GO..! KISS THE WORLD
A beautiful story with so many lessons.
"In them, we learnt the power of disagreements, of dialogue and the essence of living with diversity in thinking".
– Subroto Bagchi
This speech was delivered to the Class of 2006 at the IIM, Bangalore on defining success by Subroto Bagchi - CEO MindTree.
I was the last child of a small-time government servant, in a family of five brothers. My earliest memory of my father is as that of a District Employment Officer in Koraput, Orissa. It was, and remains as back of beyond as you can imagine. There was no electricity; no primary school nearby and water did not flow out of a tap. As a result, I did not go to school until the age of eight; I was home-schooled. My father used to get transferred every year. The family belongings fit into the back of a jeep – so the family moved from place to place and without any trouble, my Mother would set up an establishment and get us going. Raised by a widow who had come as a refugee from the then East Bengal, she was a matriculate when she married my Father.

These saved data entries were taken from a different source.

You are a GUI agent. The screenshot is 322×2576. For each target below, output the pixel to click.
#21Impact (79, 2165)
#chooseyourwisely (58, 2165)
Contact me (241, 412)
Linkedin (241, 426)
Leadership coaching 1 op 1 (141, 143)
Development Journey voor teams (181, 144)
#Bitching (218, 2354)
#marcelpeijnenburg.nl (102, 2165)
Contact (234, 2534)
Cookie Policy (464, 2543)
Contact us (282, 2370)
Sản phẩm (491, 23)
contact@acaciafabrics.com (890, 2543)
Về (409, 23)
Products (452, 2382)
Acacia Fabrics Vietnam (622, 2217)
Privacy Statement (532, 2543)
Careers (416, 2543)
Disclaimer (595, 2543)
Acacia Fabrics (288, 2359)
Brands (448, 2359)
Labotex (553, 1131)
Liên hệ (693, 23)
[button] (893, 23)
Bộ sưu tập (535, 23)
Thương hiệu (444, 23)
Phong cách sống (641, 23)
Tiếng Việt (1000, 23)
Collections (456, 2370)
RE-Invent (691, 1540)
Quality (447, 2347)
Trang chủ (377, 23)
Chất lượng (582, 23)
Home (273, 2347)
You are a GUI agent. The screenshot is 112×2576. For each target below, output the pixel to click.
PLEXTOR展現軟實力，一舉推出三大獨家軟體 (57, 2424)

My parents set the foundation of my life and the value system, which makes me what I am today and largely, defines what success means to me today.
As District Employment Officer, my father was given a jeep by the government. There was no garage in the Office, so the jeep was parked in our house. My father refused to use it to commute to the office. He told us that the jeep is an expensive resource given by the government- he reiterated to us that it was not ”his jeep” but the government’s jeep. Insisting that he would use it only to tour the interiors, he would walk to his office on normal days.. He also made sure that we never sat in the government jeep – we could sit in it only when it was stationary.
That was our early childhood lesson in governance – a lesson that corporate managers learn the hard way, some never do.
The driver of the jeep was treated with respect due to any other member of my Father’s office. As small children, we were taught not to call him by his name. We had to use the suffix ‘dada’ whenever we were to refer to him in public or private. When I grew up to own a car and a driver by the name of Raju was appointed – I repeated the lesson to my two small daughters. They have, as a result, grown up to call Raju, ‘Raju Uncle’ – very different from many of their friends who refer to their family driver, as ‘my driver’. When I hear that term from a school- or college-going person, I cringe.
To me, the lesson was significant – you treat small people with more respect than how you treat big people. It is more important to respect your subordinates than your superiors.
Our day used to start with the family huddling around my Mother’s chulha – an earthen fire place she would build at each place of posting where she would cook for the family. There was neither gas, nor electrical stoves. The morning routine started with tea. As the brew was served, Father would ask us to read aloud the editorial page of The Statesman’s ‘muffosil’ edition – delivered one day late. We did not understand much of what we were reading. But the ritual was meant for us to know that the world was larger than Koraput district and the English I speak today, despite having studied in an Oriya medium school, has to do with that routine. After reading the newspaper aloud, we were told to fold it neatly. Father taught us a simple lesson.
He used to say, “You should leave your newspaper and your toilet, the way you expect to find it”. That lesson was about showing consideration to others. Business begins and ends with that simple precept.
Being small children, we were always enamored with advertisements in the newspaper for transistor radios – we did not have one. We saw other people having radios in their homes and each time there was an advertisement of Philips, Murphy or Bush radios, we would ask Father when we could get one. Each time, my Father would reply that we did not need one because he already had five radios – alluding to his five sons.
We also did not have a house of our own and would occasionally ask Father as to when, like others, we would live in our own house. He would give a similar reply,” We do not need a house of our own. I already own five houses”. His replies did not gladden our hearts in that instant.
Nonetheless, we learnt that it is important not to measure personal success and sense of well being through material possessions.
Government houses seldom came with fences. Mother and I collected twigs and built a small fence. After lunch, my Mother would never sleep. She would take her kitchen utensils and with those she and I would dig the rocky, white ant infested surrounding. We planted flowering bushes. The white ants destroyed them. My mother brought ash from her chulha and mixed it in the earth and we planted the seedlings all over again. This time, they bloomed. At that time, my father’s transfer order came. A few neighbors told my mother why she was taking so much pain to beautify a government house, why she was planting seeds that would only benefit the next occupant. My mother replied that it did not matter to her that she would not see the flowers in full bloom. She said, “I have to create a bloom in a desert and whenever I am given a new place, I must leave it more beautiful than what I had inherited”.